Puis vint la crise sanitaire. Elle a mis en lumière à quel point notre outil industriel avait été abandonné, mis à l'encan, bradé, vendu. A quel point nous dépendions de l'étranger y compris sur des questions vitales. Une lumière crue et impitoyable indiquait combien l'Etat se faisait le maitre d'œuvre de politiques indexées sur le néolibéralisme contre nos propres intérêts. N'oublions pas les masques qui manquaient, dont les stocks avaient été détruits parce que coûtant trop chers, les personnels soignants en sacs poubelles, les manques de respirateurs, les approximations pour ne pas dire plus de la parole gouvernementale...

Mais ayons l’honnêteté de reconnaître qu’il serait bien trop facile et même injuste d’en rejeter l’unique responsabilité sur la pouvoir actuellement en place. Encore une fois Philippe Séguin en 1992 : « La droite et la gauche sont deux détaillants qui ont le même grossiste, l'Europe ». C’était il y a près de trente ans. La désindustrialisation, les délocalisations, le libre-échange, les dévaluations compétitives, le nouveau management néolibéral, la généralisation du travail détaché, la libre circulation des capitaux non seulement au sein de l’Union européenne mais avec la planète entière, l’abandon de notre politique industrielle et de commerce extérieur, la financiarisation outrancière de l’économie, les disciplines budgétaires et financières imposées par la monnaie unique sont passées par là…La crise financière de 2008 aurait dû alerter suffisamment…

Et si les débuts de la gestion de la crise sanitaire furent certes chaotiques, infantilisants et indignes de l’intelligence des Français, il convient de reconnaître que l’action de l’Etat en particulier dans le soutien à notre économie, doit être saluée. Vouloir jeter le bébé avec l’eau du bain n’a jamais constitué une politique digne de ce nom. C’est aussi la démonstration que le rôle de l’Etat reste déterminant et qu’il est le pivot de notre action collective.

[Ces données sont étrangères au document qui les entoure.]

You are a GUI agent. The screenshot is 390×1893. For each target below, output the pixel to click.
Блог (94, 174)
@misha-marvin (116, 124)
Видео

Il nous faut désormais à nouveau « refaire France. » Là est le grand défi, le grand enjeu historique des générations d’aujourd’hui. Car c’est bien de cela dont il est question. Le sujet n’est pas de savoir si les Français sont prêts à accepter des « réformes », s’ils y sont « réfractaires » ou non. Ce que veulent les Français c’est reprendre en main le cours de leur destin car c’est ça qui donne sens à la politique dans notre pays. Cela sous-entend de prendre acte de la fin du cycle néolibéral dont l’Union européenne est devenue le meilleur relai.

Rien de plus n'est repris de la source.